> **Directions**:
Images stay out; everything else in the records is to be set down exactly.

=-=-=

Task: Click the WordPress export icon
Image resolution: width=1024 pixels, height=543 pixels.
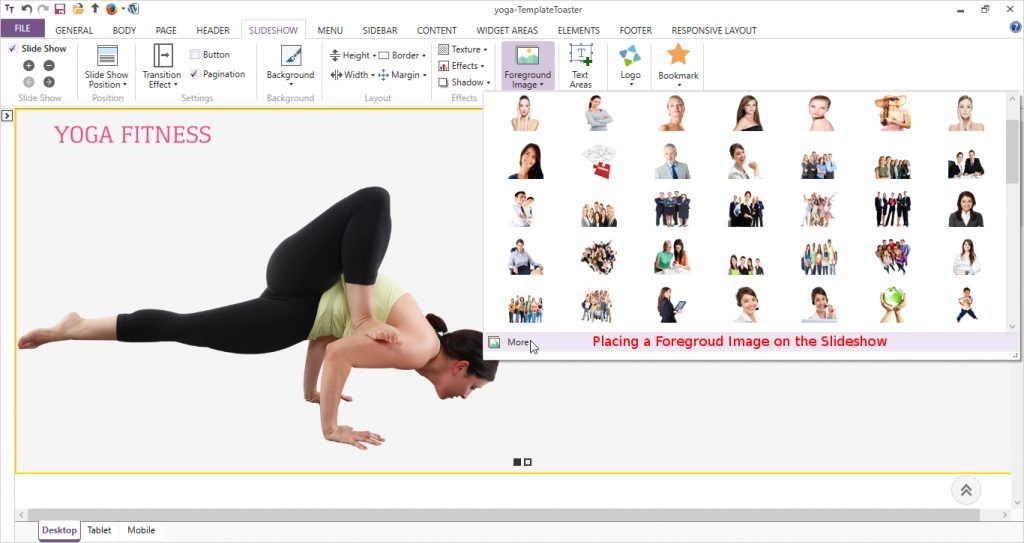Action: (133, 9)
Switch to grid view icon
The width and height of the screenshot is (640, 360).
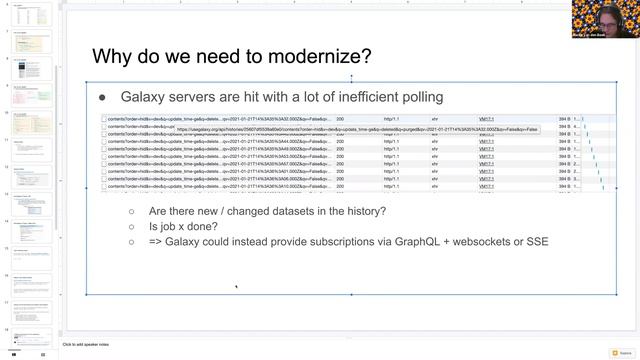[43, 355]
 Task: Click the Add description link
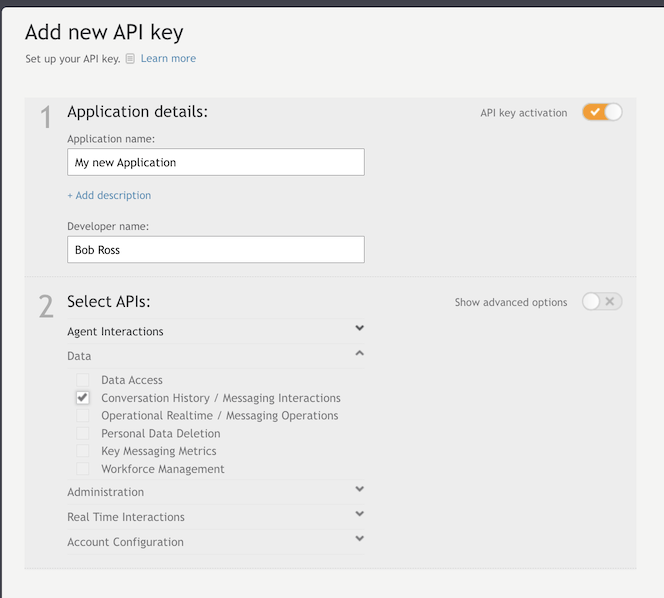pos(109,195)
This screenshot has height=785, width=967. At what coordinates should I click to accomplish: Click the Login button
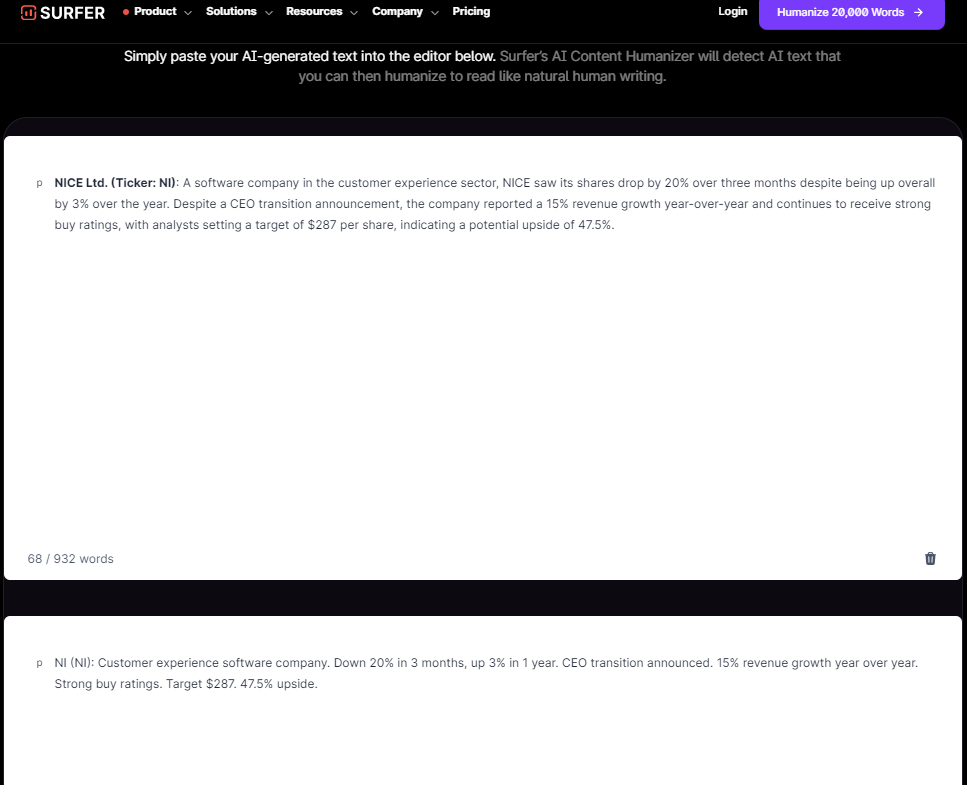click(732, 11)
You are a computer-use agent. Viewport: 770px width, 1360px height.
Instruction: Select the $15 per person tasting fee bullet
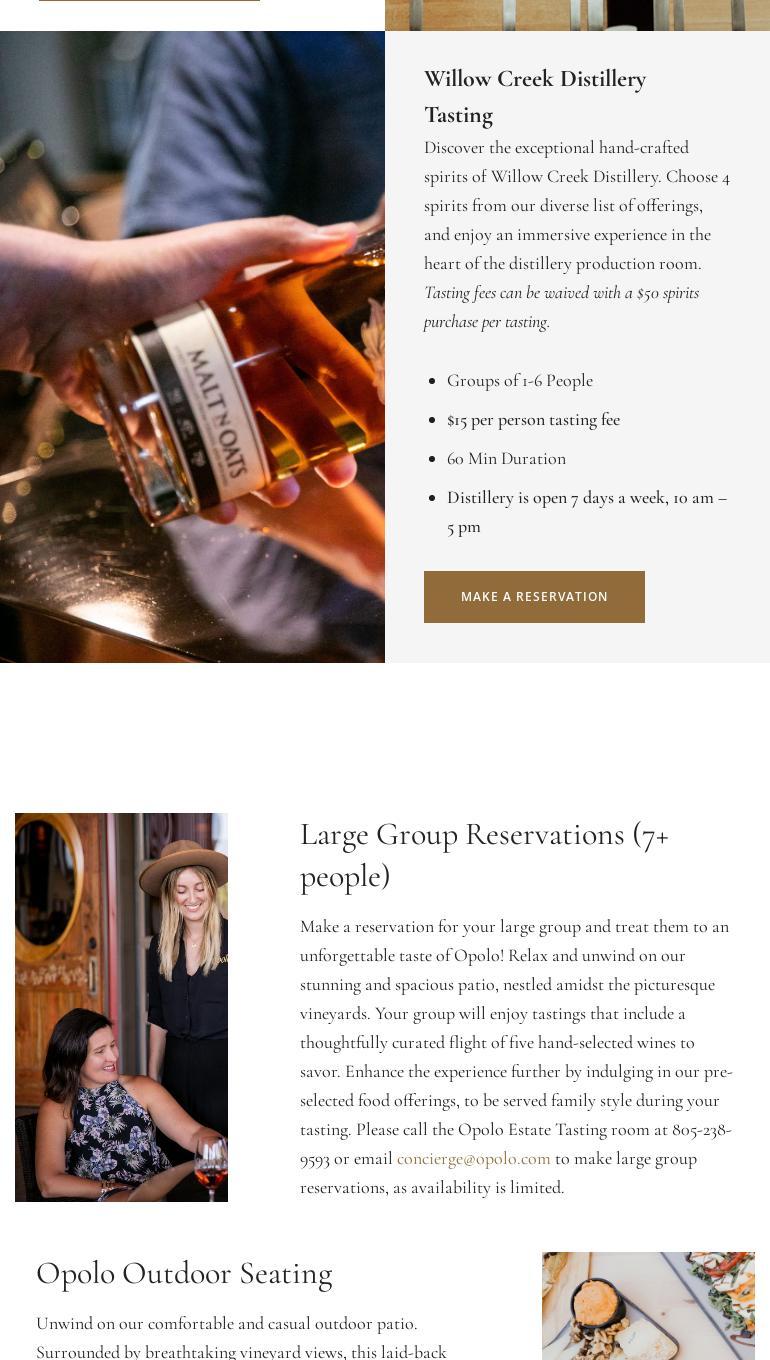533,419
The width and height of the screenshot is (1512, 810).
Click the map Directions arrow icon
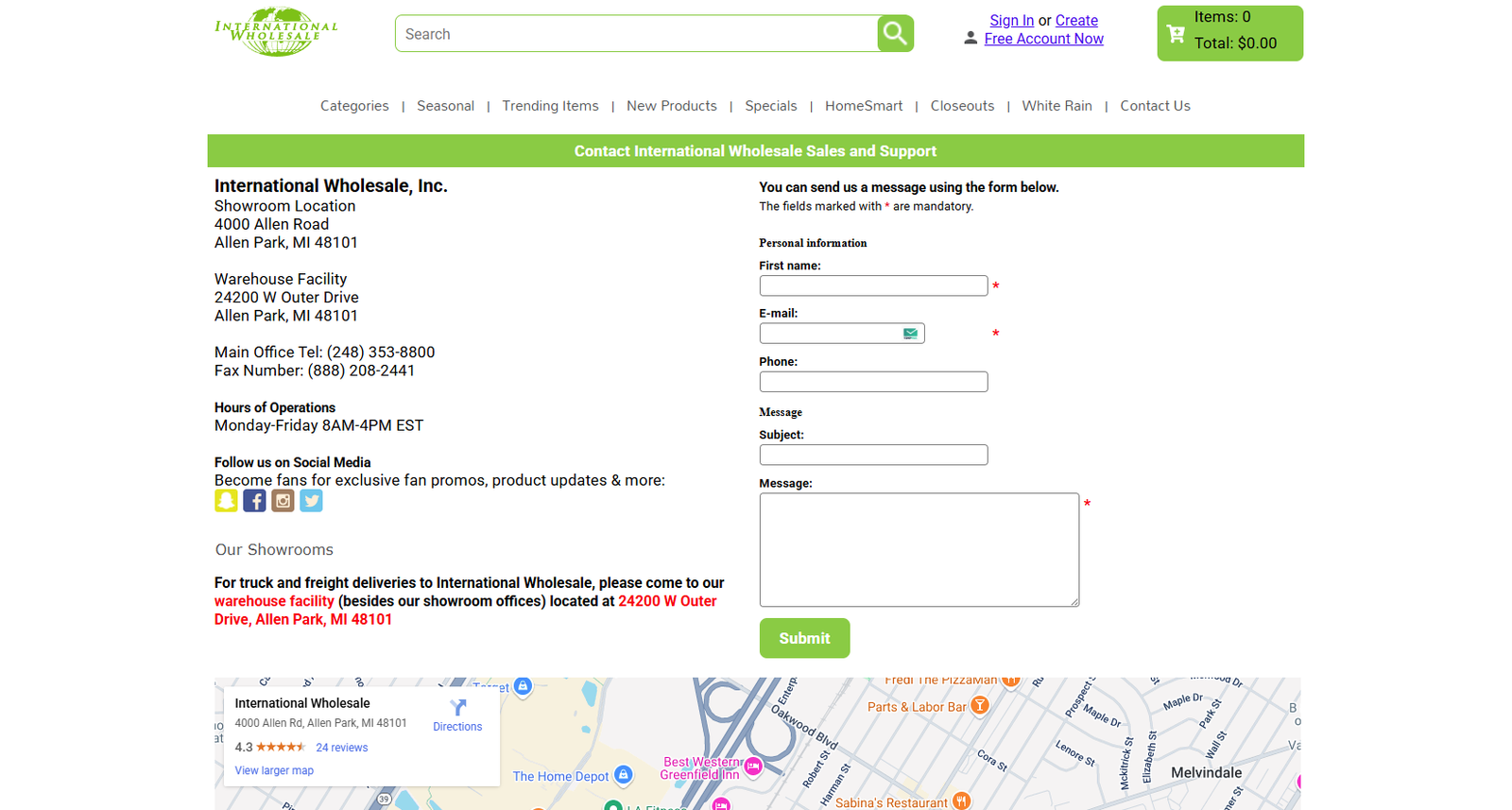click(x=458, y=708)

=-=-=

> **Written response**:
Task: Click the WordPress export icon
Image resolution: width=1024 pixels, height=543 pixels.
Action: (133, 9)
Switch to grid view icon
The width and height of the screenshot is (640, 360).
[43, 355]
 Task: Click the Add description link
pos(109,195)
This screenshot has height=785, width=967. At what coordinates should I click to accomplish: Click the Login button
click(732, 11)
You are a computer-use agent. Viewport: 770px width, 1360px height.
Instruction: Select the $15 per person tasting fee bullet
533,419
The width and height of the screenshot is (1512, 810).
Click the map Directions arrow icon
click(x=458, y=708)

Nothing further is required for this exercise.